* [Required work]: Reproduce the items below unchanged, starting at the line that contains "is (1372, 893)." and ending at the line that contains "Action: tap(284, 703)", with both of those lines included.

* [Data section]:
══════════

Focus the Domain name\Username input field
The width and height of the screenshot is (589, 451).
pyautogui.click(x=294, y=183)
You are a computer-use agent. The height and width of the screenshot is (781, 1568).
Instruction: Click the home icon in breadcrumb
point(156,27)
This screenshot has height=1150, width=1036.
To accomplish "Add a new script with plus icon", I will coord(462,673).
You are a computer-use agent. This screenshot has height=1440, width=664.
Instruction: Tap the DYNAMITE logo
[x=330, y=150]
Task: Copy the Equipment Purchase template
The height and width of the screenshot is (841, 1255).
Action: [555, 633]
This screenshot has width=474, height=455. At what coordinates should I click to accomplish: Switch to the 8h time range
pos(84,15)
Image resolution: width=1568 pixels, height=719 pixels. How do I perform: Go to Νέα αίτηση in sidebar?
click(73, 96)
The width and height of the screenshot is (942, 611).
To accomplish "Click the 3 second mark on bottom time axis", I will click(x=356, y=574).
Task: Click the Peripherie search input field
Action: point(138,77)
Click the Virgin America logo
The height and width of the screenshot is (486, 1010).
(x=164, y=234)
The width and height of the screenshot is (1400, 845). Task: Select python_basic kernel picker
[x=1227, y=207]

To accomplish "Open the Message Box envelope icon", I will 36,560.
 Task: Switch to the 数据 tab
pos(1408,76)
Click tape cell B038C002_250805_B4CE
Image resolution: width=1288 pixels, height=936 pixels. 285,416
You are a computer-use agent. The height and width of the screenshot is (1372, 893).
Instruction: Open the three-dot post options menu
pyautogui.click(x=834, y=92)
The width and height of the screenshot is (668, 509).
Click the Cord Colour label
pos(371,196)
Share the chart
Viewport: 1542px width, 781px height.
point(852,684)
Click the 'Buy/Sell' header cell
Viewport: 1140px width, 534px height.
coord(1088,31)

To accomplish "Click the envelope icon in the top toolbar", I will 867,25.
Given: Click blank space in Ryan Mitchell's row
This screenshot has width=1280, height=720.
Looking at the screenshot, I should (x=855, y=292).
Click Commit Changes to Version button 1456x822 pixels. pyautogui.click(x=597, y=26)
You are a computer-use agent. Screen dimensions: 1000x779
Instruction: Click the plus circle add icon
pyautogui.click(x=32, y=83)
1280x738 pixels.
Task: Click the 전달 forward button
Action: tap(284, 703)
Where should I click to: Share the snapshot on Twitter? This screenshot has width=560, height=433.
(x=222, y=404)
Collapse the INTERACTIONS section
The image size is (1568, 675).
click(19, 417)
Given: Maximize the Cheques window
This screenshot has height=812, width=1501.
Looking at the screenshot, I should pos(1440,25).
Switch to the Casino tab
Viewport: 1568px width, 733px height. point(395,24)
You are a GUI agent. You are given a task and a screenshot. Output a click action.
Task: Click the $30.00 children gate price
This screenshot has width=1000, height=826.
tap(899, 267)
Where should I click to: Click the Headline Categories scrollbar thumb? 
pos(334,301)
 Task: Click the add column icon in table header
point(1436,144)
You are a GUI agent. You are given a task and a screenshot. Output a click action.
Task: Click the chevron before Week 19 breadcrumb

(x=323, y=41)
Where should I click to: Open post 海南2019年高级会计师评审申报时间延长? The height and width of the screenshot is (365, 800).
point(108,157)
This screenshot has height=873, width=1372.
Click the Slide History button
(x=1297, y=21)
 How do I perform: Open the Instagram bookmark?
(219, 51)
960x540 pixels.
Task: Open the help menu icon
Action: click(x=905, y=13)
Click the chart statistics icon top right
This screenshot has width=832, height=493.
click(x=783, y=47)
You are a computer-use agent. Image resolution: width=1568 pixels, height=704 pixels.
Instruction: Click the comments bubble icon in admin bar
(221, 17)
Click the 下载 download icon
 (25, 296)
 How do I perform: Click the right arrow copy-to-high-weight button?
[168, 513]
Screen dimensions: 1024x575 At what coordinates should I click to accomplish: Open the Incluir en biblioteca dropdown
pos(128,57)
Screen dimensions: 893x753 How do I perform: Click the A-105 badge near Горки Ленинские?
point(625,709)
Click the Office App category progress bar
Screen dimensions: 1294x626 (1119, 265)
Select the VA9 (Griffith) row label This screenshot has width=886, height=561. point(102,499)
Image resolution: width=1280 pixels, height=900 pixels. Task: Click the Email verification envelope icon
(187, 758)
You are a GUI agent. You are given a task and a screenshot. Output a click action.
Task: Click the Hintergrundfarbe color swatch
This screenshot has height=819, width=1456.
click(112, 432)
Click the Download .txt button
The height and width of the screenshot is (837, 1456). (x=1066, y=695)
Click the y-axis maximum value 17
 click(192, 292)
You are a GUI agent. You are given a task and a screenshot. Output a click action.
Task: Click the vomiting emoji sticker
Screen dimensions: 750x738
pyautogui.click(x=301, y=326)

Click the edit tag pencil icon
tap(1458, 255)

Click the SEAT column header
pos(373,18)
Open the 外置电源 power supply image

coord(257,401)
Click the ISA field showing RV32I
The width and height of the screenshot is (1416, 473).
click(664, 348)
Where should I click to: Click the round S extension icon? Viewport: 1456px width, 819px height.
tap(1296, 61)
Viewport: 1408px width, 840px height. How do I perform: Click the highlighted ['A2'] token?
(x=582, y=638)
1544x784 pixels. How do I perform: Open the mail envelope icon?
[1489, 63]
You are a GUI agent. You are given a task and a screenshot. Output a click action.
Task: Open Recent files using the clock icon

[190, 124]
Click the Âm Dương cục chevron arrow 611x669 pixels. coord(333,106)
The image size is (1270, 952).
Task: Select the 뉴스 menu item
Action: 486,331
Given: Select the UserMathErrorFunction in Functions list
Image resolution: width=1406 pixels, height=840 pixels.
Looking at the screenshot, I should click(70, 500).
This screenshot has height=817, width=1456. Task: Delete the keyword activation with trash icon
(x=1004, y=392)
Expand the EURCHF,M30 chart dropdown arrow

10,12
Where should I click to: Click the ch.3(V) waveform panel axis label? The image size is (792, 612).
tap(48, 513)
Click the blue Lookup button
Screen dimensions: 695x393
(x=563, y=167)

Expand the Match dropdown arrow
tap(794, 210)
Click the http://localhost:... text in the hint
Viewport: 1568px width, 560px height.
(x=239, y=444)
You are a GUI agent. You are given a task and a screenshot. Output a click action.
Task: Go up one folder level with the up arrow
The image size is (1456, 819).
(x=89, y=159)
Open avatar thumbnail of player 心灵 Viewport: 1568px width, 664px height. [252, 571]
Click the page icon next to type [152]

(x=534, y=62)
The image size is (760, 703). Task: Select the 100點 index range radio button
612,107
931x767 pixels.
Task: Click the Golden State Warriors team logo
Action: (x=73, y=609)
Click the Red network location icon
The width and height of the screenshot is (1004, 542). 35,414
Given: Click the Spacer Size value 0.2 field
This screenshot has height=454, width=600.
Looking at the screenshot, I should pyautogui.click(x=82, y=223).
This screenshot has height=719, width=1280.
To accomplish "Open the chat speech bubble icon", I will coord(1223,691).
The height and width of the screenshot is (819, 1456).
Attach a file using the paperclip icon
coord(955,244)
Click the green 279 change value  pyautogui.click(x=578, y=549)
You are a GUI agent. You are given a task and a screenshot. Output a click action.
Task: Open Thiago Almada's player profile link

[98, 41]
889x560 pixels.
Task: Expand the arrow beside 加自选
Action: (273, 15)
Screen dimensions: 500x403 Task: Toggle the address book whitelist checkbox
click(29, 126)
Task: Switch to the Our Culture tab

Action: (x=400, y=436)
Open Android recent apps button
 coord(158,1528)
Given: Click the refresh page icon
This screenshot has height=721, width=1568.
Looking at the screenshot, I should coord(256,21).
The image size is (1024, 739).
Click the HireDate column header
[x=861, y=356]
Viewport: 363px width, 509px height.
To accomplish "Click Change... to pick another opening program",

══════════

* [Full solution]:
You are a computer-use agent. The height and width of the screenshot is (1372, 893).
Instruction: Open the three-dot post options menu
pyautogui.click(x=834, y=92)
The width and height of the screenshot is (668, 509).
Click the Cord Colour label
pos(371,196)
Share the chart
Viewport: 1542px width, 781px height.
point(852,684)
Click the 'Buy/Sell' header cell
Viewport: 1140px width, 534px height.
coord(1088,31)

To accomplish "Click the envelope icon in the top toolbar", I will 867,25.
Given: Click blank space in Ryan Mitchell's row
This screenshot has width=1280, height=720.
Looking at the screenshot, I should (x=855, y=292).
Click Commit Changes to Version button 1456x822 pixels. pyautogui.click(x=597, y=26)
You are a computer-use agent. Screen dimensions: 1000x779
Instruction: Click the plus circle add icon
pyautogui.click(x=32, y=83)
1280x738 pixels.
Task: Click the 전달 forward button
Action: tap(284, 703)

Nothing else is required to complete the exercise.